Ausschlaggebend für die Nutzungsdauer sind Komfort, Passform und Zustand der Kleidung. Solange diese Kriterien erfüllt sind, bleiben Kleidungsstücke im Einsatz – unabhängig von Trends oder Marken.
Nachhaltigkeit wird funktional interpretiert
Interessant ist auch, wie Konsumenten nachhaltige Mode definieren. Im Vordergrund stehen langlebige Qualität und robuste Materialien. Aspekte wie höhere Preise oder eingeschränkte Auswahl werden hingegen kaum mit Nachhaltigkeit verbunden.
Dies deutet darauf hin, dass Verbraucher Nachhaltigkeit weniger ideologisch, sondern vielmehr über konkrete Produkteigenschaften bewerten.
Wiederverwendung weit verbreitet
Wenn Kleidung nicht mehr benötigt wird, setzen viele Konsumenten auf Weitergabe statt Entsorgung.
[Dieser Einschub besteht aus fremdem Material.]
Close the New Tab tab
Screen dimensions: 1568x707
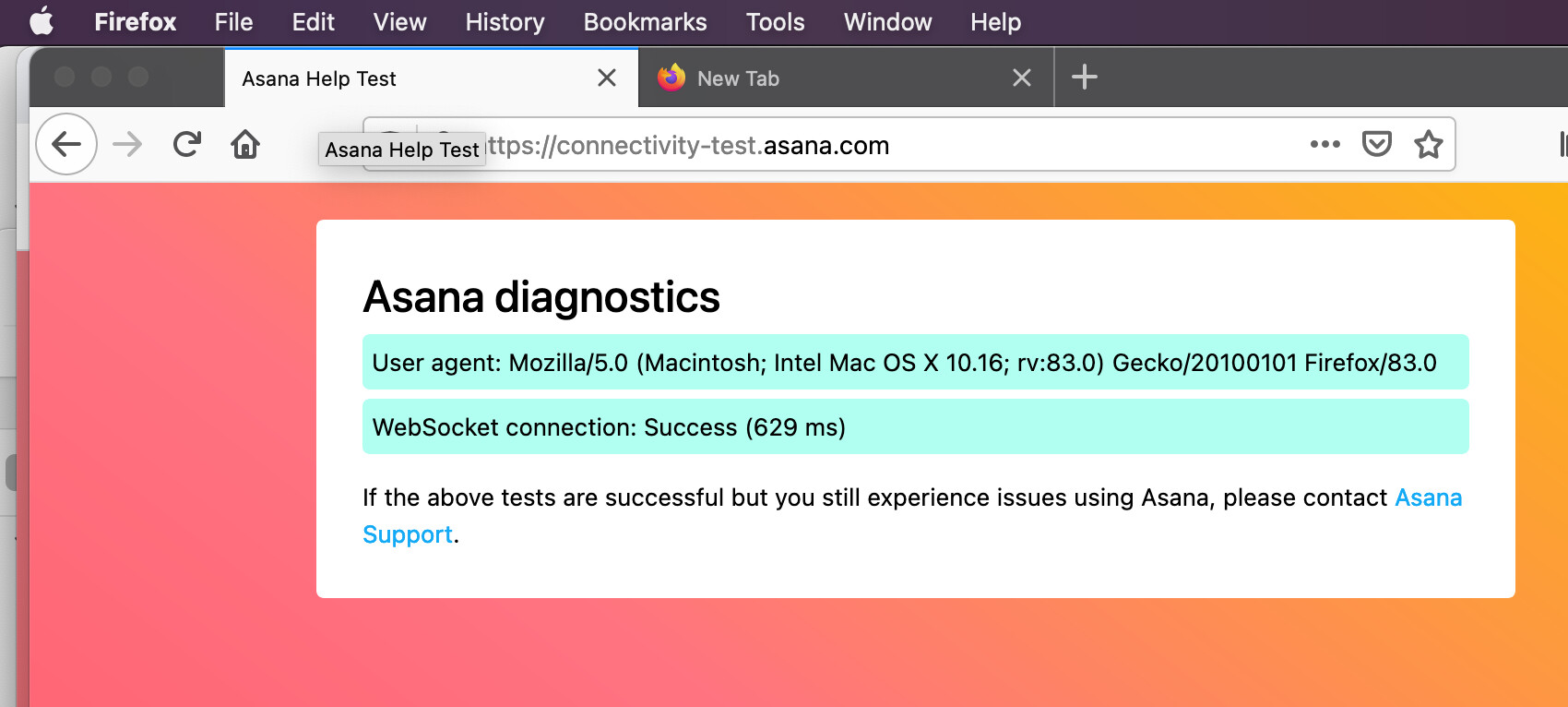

Am häufigsten werden Kleidungsstücke an Freunde oder Familie weitergegeben, gefolgt von Spenden an gemeinnützige Organisationen.
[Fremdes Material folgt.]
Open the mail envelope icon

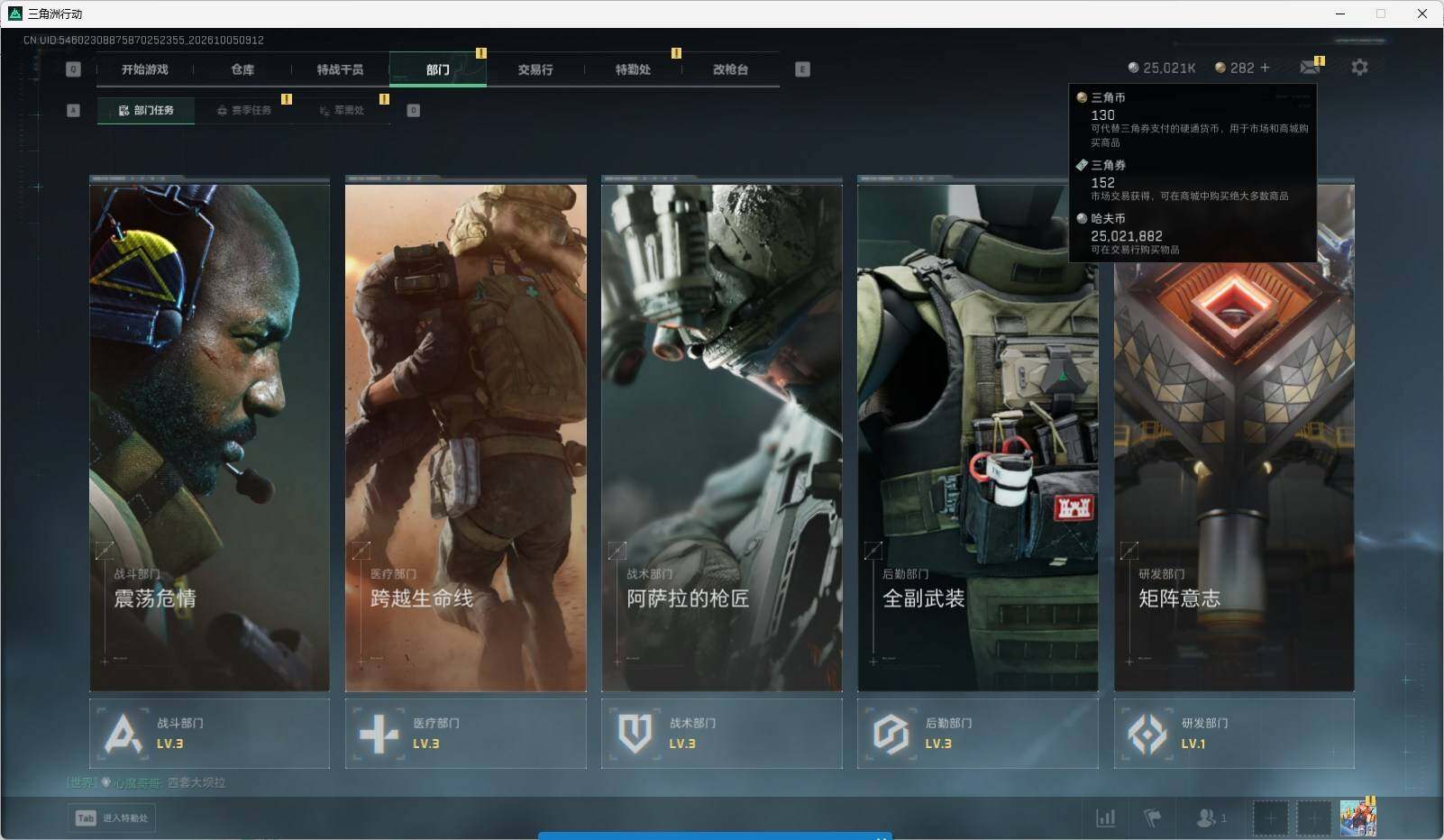[1310, 68]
Auch Reparaturen spielen eine wichtige Rolle: Mehr als 60 Prozent der Befragten haben Kleidung bereits selbst instand gesetzt oder angepasst. Gleichzeitig zeigt sich hier weiteres Potenzial – insbesondere durch bessere Vermittlung von Reparaturkenntnissen.
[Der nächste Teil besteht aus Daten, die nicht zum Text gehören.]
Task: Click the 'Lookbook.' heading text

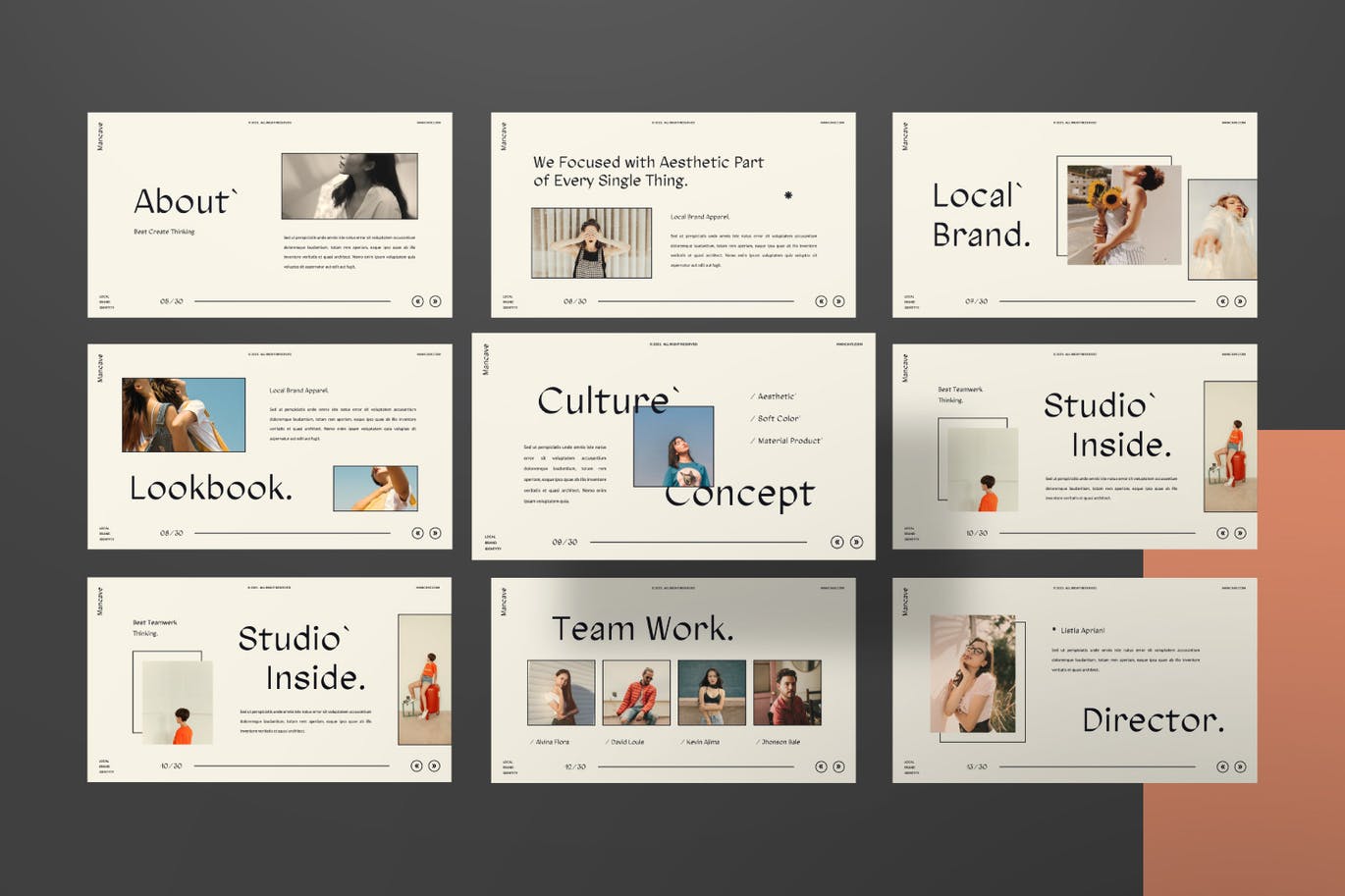Action: (x=211, y=488)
Recycling bleibt hinter Erwartungen zurück
Deutlich geringer ist die Nutzung formeller Recyclingangebote. Nur rund ein Drittel der Befragten gab an, Kleidung aktiv zu recyceln.
Als zentrale Hürden nennen Konsumenten fehlende Informationen sowie mangelnde Infrastruktur. Ein einfacherer Zugang zu Recyclingmöglichkeiten könnte die Beteiligung deutlich erhöhen.
Kreislaufmodelle müssen alltagstauglich sein
Die Studie macht deutlich, dass erfolgreiche Circular-Fashion-Initiativen vor allem praktisch und zugänglich sein müssen. Besonders gefragt sind Angebote wie Wiederverkaufsplattformen oder Rücknahmesysteme im stationären Handel.
Informationsangebote wie digitale Produktpässe oder detaillierte Umweltangaben stoßen dagegen auf vergleichsweise geringes Interesse.
Strategische Implikationen für die Branche
Für SHEIN liefern die Ergebnisse wichtige Hinweise für die Weiterentwicklung eigener Nachhaltigkeitsstrategien. Gleichzeitig zeigen sie, dass Kreislaufwirtschaft in der Modebranche nur dann skaliert, wenn sie sich nahtlos in den Alltag der Konsumenten integriert.
Damit verschiebt sich der Fokus: Weniger Appelle, mehr praktische Lösungen – ein Ansatz, der die Zukunft der Modeindustrie maßgeblich prägen dürfte.